At least this step is better thought out than former President Bush’s tariff on Chinese steel. That wasn’t connected to any misdeed either. Because the tariff applied to the steel only, and not to products containing the steel, it made it more efficient to build steel-containing products outside of the US. I don’t think this one will hurt the US car industry like the previous tariff hurt US steel fabricators.

It’s an unfortunate trend though. Rather than take the time to build a case against Chinese tire manufacturers on the normal grounds (dumping, safety violations, pollution) they took the lazy way out. There’s no way for the Chinese companies to defend themselves. The only response can be retaliation.

Dick Locke, Global Procurement Group.

When Will Organizations Learn That Complex Software Is Not Easy!

A recent article over on Procurement Leaders titled software procurement blunder grounds vital military helicopters has me fuming.

First of all, it contains the phrase “procurement blunder” when the blunder does not appear to be the fault of the Procurement department, but the fault of idiots higher up.

Secondly, it contains the statement that an organization should “cut costs by developing its own software“.

I guess I should step back a minute and summarize the article. The UK MoD (Ministry of Defense) purchased eight (8) Chinook Mk3 helicopters in 1995 from Boeing which were delivered in 2001 at a cost of £259 Million. As of 2007, they were still not deployable because they could not be flown in poor visibility or at low altitudes because they were missing key operational software. This software, which would only have cost £50 Million (which is only 2.5% of the purchase price of the eight helicopters), was not included in the purchase because the UK Treasury demanded the MoD cut costs by developing its own software.

This is just nuts in so many ways. For starters:

  • Over 90% of software projects fail to come in on time and on budget.
  • Complex software systems, especially operating systems, typically require thousands of man years to develop. Red Hat 7.1, which only has to operate a PC and not a complex military helicopter with dozens of systems and hundreds of controls, required about 8,000 man years of development effort.
  • Complex (operating) systems can only be built by senior developers, which, fully burdened (with salary, benefits, hardware, and software costs), will cost you about 200K / man year.
  • This says that 100 M (slightly more than £50) only buys you 5,000 man years.
  • Even if your programmers knew exactly what to do, it’s doubtful you could even match the market cost of an already developed system which is being amortized over a large group of buyers.
  • The only way the MoD could make the helicopters flyable was to spend untold millions stripping them down to Mk2a configurations, which also delayed their deployment for 2 or more additional years.
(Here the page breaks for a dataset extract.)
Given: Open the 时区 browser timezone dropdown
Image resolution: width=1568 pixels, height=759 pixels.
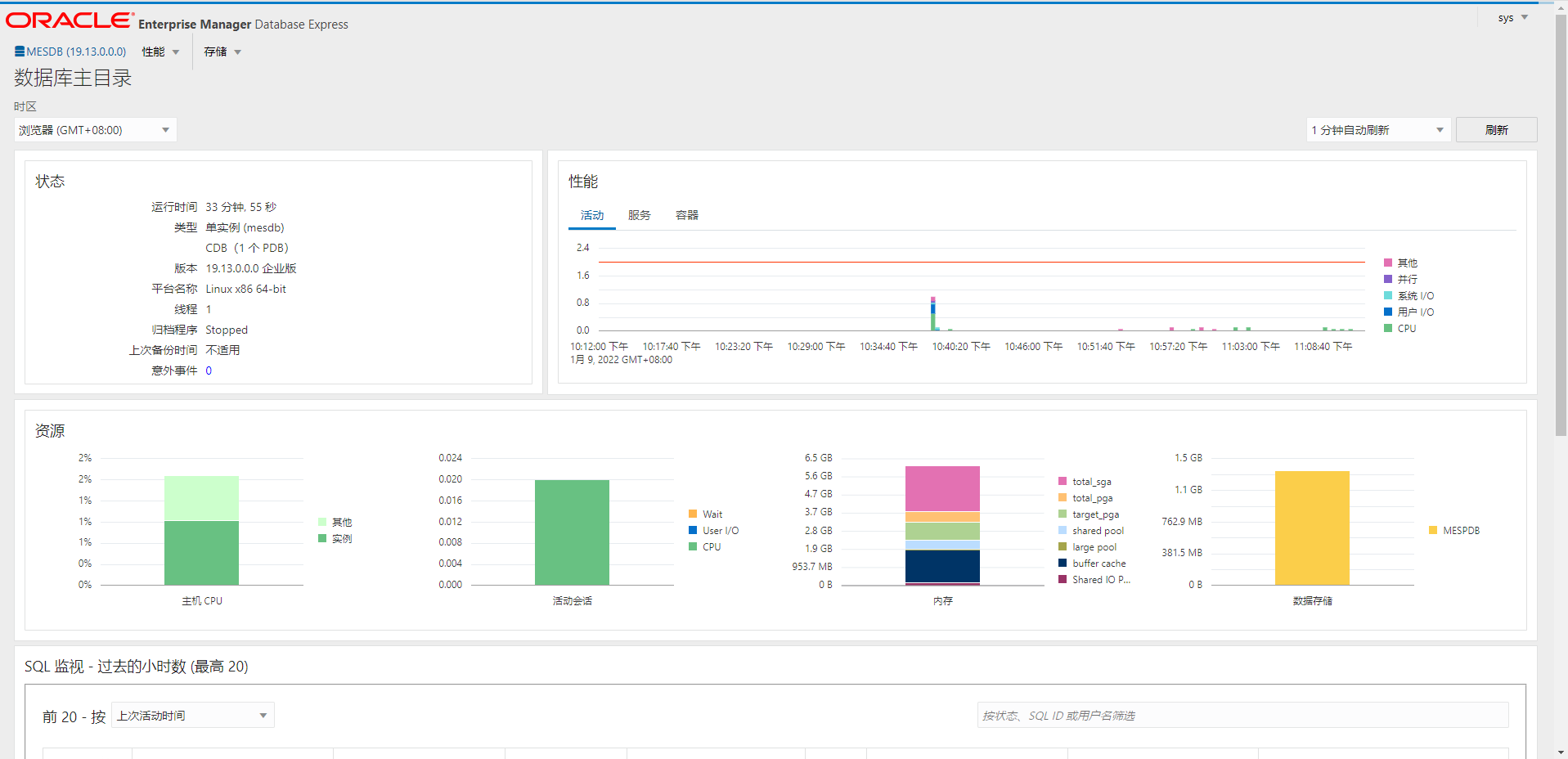Looking at the screenshot, I should point(95,130).
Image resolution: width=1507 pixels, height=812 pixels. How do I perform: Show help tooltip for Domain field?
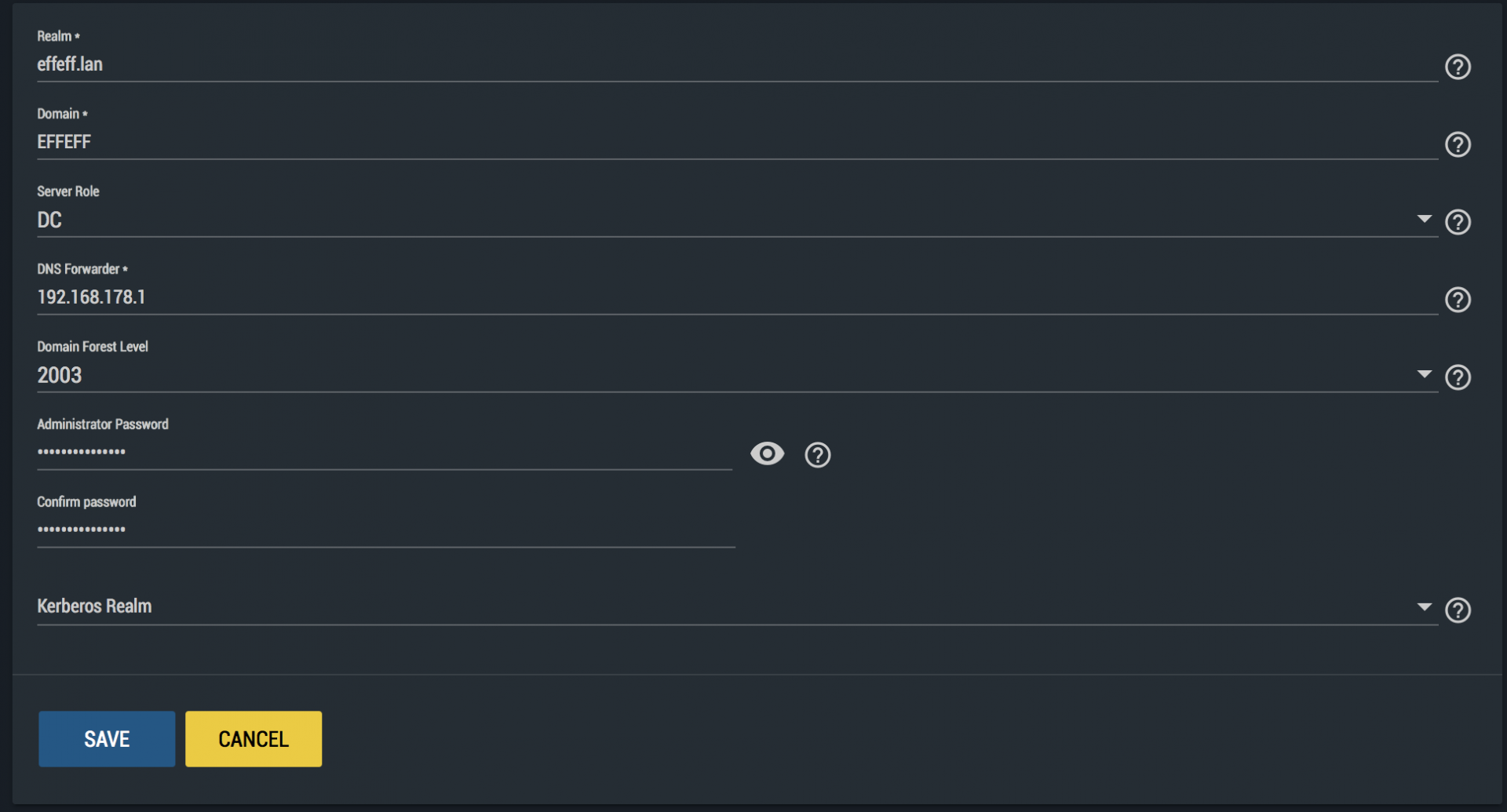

But, more importantly, you’re trying to save pounds by pinching pennies! That never works! It would have been much more logical to try and find ways to reduce the purchase price of the helicopters by 2.5%. For example, could the purchasers have worked with Boeing to help them execute more strategic sourcing projects to reduce Boeing’s cost in a savings-split? Could UK MoD manpower have been lent to Boeing? Since most purchasers believe in the old maxim that you can take 10% off of the cost of anything, how hard would it really have been to reduce costs by 2.5% to cover the software costs if Procurement was allowed to be creative instead of having to deal with idiocy pushed down from the top?